> Extrait choisi:
● ● ● ● ● ● ●
Le Journal de Quebec - Maison Extra
Nouvelles règles hypothécaires
en vigueur au 1 er janvier : quels impacts ?
Après avoir rehaussé plusieurs critères de qualification à un prêt hypothécaire à l’automne 2016, le Bureau du surintendant des institutions financières (BSIF) annonçait, en octobre dernier, l’entrée en vigueur de nouvelles règles qui toucheront, cette fois, les titulaires d’un prêt dit « conventionnel », c’est-à-dire un prêt hypothécaire non assuré, dont le ratio prêt-valeur est en dessous de 80 %.
Alors que les règles annoncées à l’automne 2016 touchaient les acheteurs devant souscrire une assurance prêt hypothécaire – c’est-à-dire ceux qui ont versé moins de 20 % de la valeur d’achat totale de la maison à titre de mise de fonds –, les règles annoncées récemment viennent couvrir également les prêts dits « non assurés », soit ceux pour lesquels la mise de fonds ou l’équité dégagée sur leur propriété actuelle surpasse la barre des 20 %. En deux mots, les nouvelles règles encadrant les transactions hypothécaires touchent désormais tous les prêts, assurés ou non, y compris ceux qui arrivent à leur renouvellement et qui désirent refinancer.
Pour bien comprendre les effets de cette nouvelle réglementation, qui entrera en vigueur au cours des prochaines semaines, faisons un retour en arrière. En octobre 2016, le BSIF annonçait que, désormais, les acheteurs qui souhaitent obtenir un prêt hypothécaire devaient se soumettre à un « test de tension ». Qu’estce que ce test ? Il s’agit, pour l’institution financière prêteuse, de calculer le ratio d’amortissement total de la dette, c’est-à-dire la somme des versements que vous feriez pour acquitter vos autres emprunts et pour payer la voiture, la facture d’énergie, les taxes municipales et scolaires ainsi que votre remboursement hypothécaire, non plus sur la base du taux contracté, mais bien sur la base du taux de référence établi par la Banque du Canada. L’ensemble des sommes ne doit pas dépasser 40 à 44 % de votre revenu brut. Ainsi, alors que les taux
contractés peuvent graviter autour de 3 %, le taux de la Banque du Canada, lui, peut avoisiner les 5 %.
Ce test de tension financière s’appliquait déjà depuis longtemps pour les prêts hypothécaires à taux fixe ou variable assortis d’un terme de 1 à 4 ans. En octobre 2016, la règle s’est élargie pour englober également les prêts à taux fixe de 5 ans ou plus, qui représentent une très grande proportion des produits hypothécaires choisis par les acheteurs. Dès le 1 janvier, tous les prêts, sans exception, seront soumis à ce type de test.
La différence, cette fois-ci ? Le taux servant au calcul de l’admissibilité au prêt pourrait être plus élevé encore puisqu’il s’agira, pour l’institution financière, d’appliquer le plus haut des deux taux suivants :
– Le taux énoncé par la Banque du Canada, établi, au moment d’écrire ces lignes, à 4,99 % ;
– Le taux contracté plus 2 %.
● ● ● ● ● ● ●
> Items:
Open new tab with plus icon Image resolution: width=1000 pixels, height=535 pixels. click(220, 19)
● ● ● ● ● ● ●
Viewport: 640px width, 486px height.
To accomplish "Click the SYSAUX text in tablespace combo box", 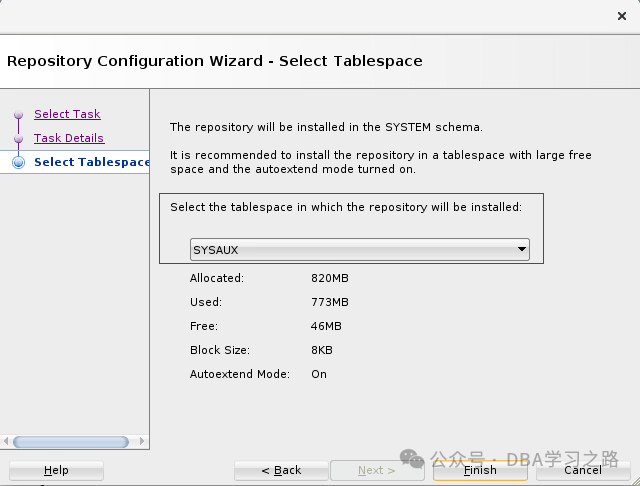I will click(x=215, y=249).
● ● ● ● ● ● ●
> À faire:
**a)** Répondez, s'il vous plaît, à ces questions sur l'article consacré aux nouvelles règles hypothécaires :
(i) Sous quel ratio prêt-valeur se situe un prêt dit « conventionnel » ?
(ii) Quelle part du revenu brut l'ensemble des sommes ne doit-il pas dépasser ?
(iii) À combien le taux énoncé par la Banque du Canada est-il établi au moment d'écrire ces lignes ?
**b)** Poursuivez l'article sur les nouvelles règles hypothécaires à partir de l'endroit où il s'arrête.
Les items n'ont aucun rôle à jouer ici.

> Réponses par tâche:
**a)**
(i) En dessous de 80 %.
(ii) De 40 à 44 %.
(iii) À 4,99 %.

**b)**
Ainsi, pour tous les dossiers conventionnels, si le taux contracté est de 3,19 %, le dossier de l’emprunteur sera évalué sur la base d’un taux hypothétique de 5,19 %.
Cela ne signifie pas que les versements hypothécaires seront augmentés. Il s’agit d’une simulation qui permet à l’institution financière de croire qu’en cas de hausse des taux, vous seriez capable d’assumer votre engagement.
Les premiers acheteurs et les autres
Ces resserrements successifs des règles de qualification aux prêts hypothécaires constituent de nouvelles barrières à l’accès à la propriété pour bien des acheteurs, évidemment. Elles visent principalement à protéger les acheteurs – dans un contexte de surendettement des ménages – des moments difficiles qui pourraient survenir si les taux devaient augmen- ter, scénario probable, si l’on en croit certains experts. Les nouveaux accédants à la propriété sont, encore une fois, les plus durement touchés. Moins nantis, ils peinent bien souvent à accumuler la mise de fonds nécessaire.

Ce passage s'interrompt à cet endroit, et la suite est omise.